Роб-Грийе не раз подробно и с видимым удовольствием описывал свои ощущения от гитлеровской оккупации. Родители его были убеждёнными пете-новцами, а сам он через всю жизнь пронёс - не только не скрывая, но выпячивая во всё новых вариациях и репризах (так называется его последний роман) - свою зачарованность мифом Великой Г ерманской Цивилизации во всех его ипостаях: от вагнеровского синкретического действа до факельных шествий и формы национал-социалистов. Многие во Франции были жертвами комплекса изнасилованной или заложницы, нередко начинавшей испытывать к победителю не только отрицательные чувства - достаточно почитать Селина с его девизом «Лучше тевтоны, чем комиссары и плутократы» или послевоенных писателей, так называемых «гусаров».
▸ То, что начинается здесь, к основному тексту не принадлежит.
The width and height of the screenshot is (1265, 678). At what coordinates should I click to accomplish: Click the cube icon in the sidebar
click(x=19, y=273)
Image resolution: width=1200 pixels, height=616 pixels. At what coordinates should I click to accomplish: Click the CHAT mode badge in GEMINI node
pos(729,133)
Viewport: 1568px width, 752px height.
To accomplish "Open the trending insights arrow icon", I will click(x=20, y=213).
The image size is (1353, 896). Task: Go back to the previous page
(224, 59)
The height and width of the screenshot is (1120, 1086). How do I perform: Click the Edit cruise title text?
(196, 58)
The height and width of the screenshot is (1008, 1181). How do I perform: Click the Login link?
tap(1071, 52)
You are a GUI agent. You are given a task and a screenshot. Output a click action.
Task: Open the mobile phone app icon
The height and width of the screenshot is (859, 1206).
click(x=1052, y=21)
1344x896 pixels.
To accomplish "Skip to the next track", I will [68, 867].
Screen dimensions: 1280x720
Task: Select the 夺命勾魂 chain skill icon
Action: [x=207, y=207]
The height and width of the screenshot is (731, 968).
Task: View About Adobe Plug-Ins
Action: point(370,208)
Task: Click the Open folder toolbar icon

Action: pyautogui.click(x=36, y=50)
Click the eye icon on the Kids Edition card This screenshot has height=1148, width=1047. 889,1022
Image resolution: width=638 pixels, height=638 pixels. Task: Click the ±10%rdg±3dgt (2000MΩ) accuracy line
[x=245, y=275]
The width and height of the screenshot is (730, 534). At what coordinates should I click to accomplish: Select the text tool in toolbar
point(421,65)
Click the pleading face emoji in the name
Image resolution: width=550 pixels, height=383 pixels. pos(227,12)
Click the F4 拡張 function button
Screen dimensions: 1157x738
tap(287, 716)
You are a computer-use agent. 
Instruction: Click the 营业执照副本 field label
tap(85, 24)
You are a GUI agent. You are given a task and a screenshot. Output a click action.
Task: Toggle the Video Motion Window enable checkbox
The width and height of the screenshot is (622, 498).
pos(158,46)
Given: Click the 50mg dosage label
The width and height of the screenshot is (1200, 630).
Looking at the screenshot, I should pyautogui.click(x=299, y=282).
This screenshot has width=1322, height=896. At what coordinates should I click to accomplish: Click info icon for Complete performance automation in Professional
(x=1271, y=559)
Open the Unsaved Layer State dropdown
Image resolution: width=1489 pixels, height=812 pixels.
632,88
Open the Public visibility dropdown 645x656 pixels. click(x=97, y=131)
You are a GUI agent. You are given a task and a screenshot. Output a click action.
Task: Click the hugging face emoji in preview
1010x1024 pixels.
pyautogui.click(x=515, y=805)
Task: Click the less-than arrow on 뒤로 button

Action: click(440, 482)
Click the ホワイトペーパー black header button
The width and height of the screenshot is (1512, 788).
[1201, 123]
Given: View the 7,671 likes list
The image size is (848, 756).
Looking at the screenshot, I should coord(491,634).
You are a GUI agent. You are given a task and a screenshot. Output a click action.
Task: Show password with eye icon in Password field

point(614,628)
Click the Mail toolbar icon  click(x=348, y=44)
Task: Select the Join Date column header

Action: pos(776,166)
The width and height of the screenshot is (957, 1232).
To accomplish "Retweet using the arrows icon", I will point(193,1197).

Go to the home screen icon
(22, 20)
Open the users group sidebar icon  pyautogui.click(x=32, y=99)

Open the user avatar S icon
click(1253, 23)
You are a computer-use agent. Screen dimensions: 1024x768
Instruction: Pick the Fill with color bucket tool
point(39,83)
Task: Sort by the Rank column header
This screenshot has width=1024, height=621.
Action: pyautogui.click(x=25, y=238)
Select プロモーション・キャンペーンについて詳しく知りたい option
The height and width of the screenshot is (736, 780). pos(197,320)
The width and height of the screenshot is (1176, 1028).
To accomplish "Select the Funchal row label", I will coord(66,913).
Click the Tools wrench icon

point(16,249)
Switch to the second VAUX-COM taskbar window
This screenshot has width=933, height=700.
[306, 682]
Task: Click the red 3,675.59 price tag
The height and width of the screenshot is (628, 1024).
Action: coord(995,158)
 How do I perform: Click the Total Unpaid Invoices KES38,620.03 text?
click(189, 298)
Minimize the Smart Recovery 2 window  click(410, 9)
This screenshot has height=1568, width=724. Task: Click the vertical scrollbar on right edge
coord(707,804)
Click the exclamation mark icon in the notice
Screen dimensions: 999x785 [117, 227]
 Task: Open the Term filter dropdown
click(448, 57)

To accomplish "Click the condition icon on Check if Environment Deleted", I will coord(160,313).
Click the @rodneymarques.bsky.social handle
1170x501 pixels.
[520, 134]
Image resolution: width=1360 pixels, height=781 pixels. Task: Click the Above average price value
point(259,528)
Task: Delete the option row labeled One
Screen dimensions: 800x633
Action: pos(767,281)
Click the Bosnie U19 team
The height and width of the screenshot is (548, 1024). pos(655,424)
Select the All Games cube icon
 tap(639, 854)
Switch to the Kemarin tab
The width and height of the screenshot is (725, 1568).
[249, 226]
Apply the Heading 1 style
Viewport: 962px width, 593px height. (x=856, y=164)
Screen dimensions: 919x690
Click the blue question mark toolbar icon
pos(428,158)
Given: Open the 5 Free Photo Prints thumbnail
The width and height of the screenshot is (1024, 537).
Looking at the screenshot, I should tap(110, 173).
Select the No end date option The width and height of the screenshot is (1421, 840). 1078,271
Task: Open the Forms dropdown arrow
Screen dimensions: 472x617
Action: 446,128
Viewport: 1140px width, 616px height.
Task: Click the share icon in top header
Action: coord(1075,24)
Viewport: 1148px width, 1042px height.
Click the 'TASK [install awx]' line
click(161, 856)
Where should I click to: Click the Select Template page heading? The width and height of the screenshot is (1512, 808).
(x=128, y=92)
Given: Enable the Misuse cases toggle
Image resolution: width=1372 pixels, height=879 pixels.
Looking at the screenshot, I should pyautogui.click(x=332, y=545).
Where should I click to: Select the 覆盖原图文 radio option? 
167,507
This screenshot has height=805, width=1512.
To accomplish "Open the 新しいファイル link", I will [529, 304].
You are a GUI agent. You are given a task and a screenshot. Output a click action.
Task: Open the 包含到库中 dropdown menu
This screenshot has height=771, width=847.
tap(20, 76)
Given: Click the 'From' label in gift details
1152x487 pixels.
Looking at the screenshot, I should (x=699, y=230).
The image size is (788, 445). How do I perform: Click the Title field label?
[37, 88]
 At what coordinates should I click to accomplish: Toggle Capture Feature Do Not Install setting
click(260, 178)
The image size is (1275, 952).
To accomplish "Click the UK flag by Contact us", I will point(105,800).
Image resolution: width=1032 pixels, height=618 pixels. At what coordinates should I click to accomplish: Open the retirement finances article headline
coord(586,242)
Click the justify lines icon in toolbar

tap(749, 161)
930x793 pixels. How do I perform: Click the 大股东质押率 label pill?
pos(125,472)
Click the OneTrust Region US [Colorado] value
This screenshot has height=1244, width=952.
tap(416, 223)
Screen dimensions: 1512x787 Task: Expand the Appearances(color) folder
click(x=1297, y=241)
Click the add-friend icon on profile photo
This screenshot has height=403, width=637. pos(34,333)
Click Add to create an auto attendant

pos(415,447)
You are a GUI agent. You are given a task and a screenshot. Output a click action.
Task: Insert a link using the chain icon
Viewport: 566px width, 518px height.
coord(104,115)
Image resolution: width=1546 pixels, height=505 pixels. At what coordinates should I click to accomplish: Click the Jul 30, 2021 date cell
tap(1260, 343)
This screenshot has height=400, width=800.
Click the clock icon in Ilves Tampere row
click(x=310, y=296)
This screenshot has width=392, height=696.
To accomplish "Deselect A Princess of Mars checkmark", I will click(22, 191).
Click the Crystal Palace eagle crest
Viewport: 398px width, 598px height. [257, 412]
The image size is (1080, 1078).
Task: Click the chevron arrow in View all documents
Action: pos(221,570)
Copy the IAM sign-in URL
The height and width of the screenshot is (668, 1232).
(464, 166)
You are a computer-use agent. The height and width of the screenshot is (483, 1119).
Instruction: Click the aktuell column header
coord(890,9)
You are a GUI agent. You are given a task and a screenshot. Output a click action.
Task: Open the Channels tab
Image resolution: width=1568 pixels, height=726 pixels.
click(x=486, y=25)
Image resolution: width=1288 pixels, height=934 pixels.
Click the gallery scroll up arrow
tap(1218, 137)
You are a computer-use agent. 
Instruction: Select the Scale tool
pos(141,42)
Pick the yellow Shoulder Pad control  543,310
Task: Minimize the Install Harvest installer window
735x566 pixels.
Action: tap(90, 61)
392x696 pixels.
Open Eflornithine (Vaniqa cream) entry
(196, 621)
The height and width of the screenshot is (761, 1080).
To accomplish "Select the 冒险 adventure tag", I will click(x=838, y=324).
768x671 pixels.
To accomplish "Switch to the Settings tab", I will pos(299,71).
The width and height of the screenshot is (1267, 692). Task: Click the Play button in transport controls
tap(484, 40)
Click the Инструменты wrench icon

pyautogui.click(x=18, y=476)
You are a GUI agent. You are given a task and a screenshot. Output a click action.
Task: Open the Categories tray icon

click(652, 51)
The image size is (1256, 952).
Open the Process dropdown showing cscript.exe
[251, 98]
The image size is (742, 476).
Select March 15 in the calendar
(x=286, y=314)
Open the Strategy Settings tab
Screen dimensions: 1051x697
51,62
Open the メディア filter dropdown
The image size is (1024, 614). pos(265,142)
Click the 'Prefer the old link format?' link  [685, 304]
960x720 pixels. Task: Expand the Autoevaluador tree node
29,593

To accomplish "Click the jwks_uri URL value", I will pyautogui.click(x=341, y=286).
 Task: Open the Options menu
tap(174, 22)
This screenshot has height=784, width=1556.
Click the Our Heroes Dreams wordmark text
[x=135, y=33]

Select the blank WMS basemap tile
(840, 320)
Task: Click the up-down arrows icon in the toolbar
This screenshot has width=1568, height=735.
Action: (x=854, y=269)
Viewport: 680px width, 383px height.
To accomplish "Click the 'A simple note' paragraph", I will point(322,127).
Роб-Грийе никогда не скрывал своего преклонения перед «германским духом», но на общем, тотально ироничном фоне его творчества это не принималось всерьёз, и только его автобиографическая трилогия «Романески» (1985-1994) [7] и последний роман «Реприза» (2001) [8], действие которого происходит в оккупированной союзниками Германии, показали, насколько глубоки и крепки корни грийевского германофильства. В этом контексте не выглядит парадоксалистским позёрством (в коем вообще-то нередко хочется упрекнуть Роб-Грийе) его ответ
на один из вопросов «Анкеты Пруста» (1965): «Какие воинские подвиги вас восхищают более всего? - Отставки, капитуляции и перемирия».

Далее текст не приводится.